His latest endeavor, Jukebox Heroes, is not a dueling piano bar — but it’s close, something of a cousin concept. The club opened Thursday evening inside a new space near Westport called Warehouse on Broadway, at 3951 Broadway.
“Basically, we have a very tight band that knows how to play about 180 hit songs, and they are going to be playing here every Thursday, Friday and Saturday night,” Kschinka said. “We have a jukebox on the wall, and you can go over to the jukebox, pay $10 to request a song, and the band will play it.”
Warehouse on Broadway, which is about 18,000 square feet in all, will eventually be home to two additional bars, Kschinka said. He expects to open a martini bar called Up “in about two months” and a rock ‘n’ roll-themed basement bar called Rock Bottom next spring.in spring 2024.
For now, it’s just Jukebox Heroes, which occupies the 8,000-square-foot space most recently home to Komatsu Ramen. It features two full bars, a stage, dozens of high-top tables, and capacity for nearly 400 guests.
A kitchen serves what Kschinka called “glorified bar food,” with menu items like a Nashville Hot Chicken sandwich ($13) and Fat Tire Mac and Cheese ($11). The drink menu includes “fishbowls” — large, fruity, boozy drinks like the Blue Motorboat (cherry vodka, coconut rum, blue curacao, Sprite and pineapple) for $21.
The bar is open Thursday to Sunday, 6 p.m. to 1:30 a.m. The nightly cover is $10, and the band starts playing at 8 p.m.

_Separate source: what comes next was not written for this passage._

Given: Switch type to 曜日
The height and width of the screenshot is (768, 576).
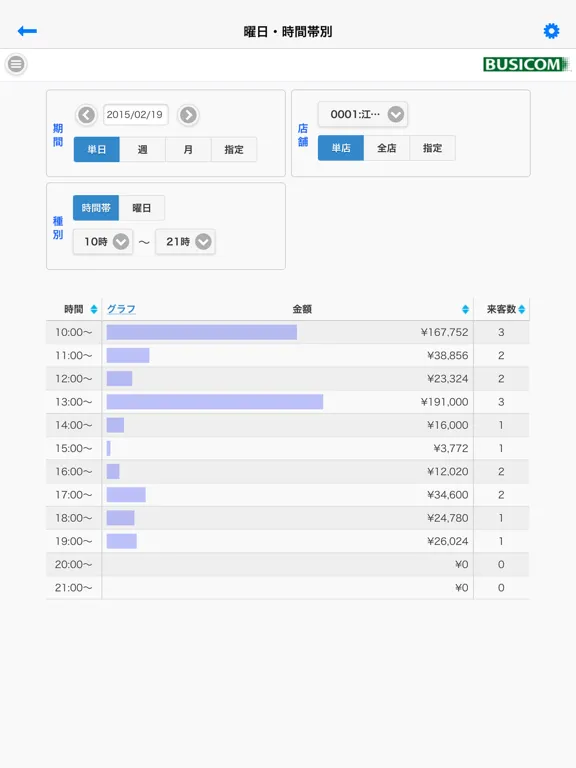Looking at the screenshot, I should tap(142, 208).
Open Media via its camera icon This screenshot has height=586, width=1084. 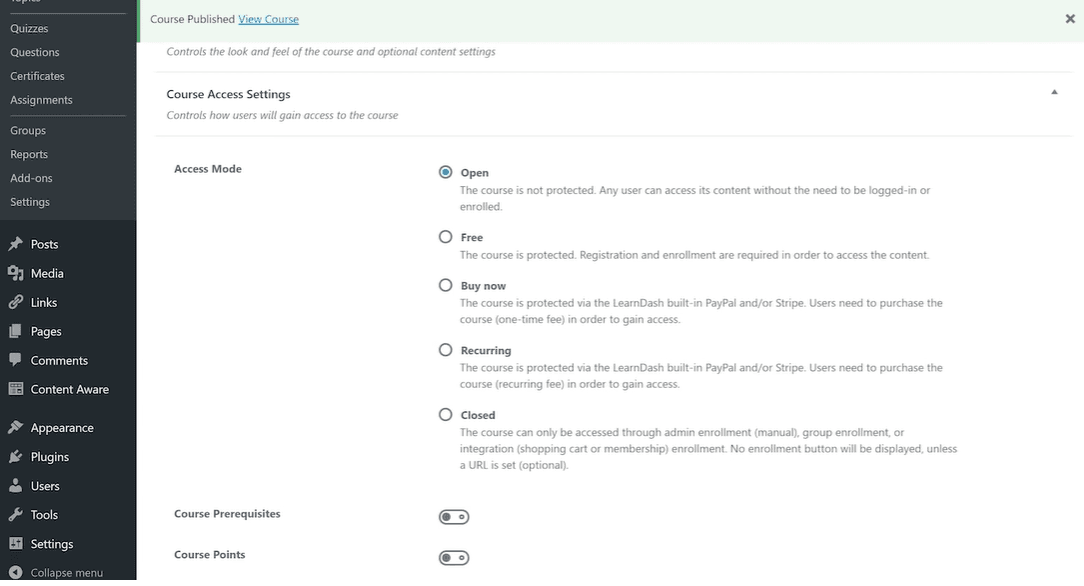click(x=15, y=273)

“We’ve tried to make sure the songs are crowd-pleasers,” Kschinka said. “At a dueling piano bar, you can kind of request anything. So if somebody requests ‘Wonderful Tonight’ by Eric Clapton at 11:30 p.m., it brings the energy down and people will start to leave. Our band pretty much only plays what the kids these days call ‘bangers.’”
He cited “Get Low,” by Lil Jon & the East Side Boyz, “Party in the USA,” by Miley Cyrus, and “Bohemian Rhapsody” by Queen as a few examples.
Guests can also pay a little extra to skip the jukebox queue. A $20 request guarantees the band will play your song in the next 30 minutes; $50 in the next 15 minutes.
And though most songs will run you $10, not all hits are priced equally.
“If you want to hear ‘Freebird,’” Kschinka said, “that’s going to be $100.”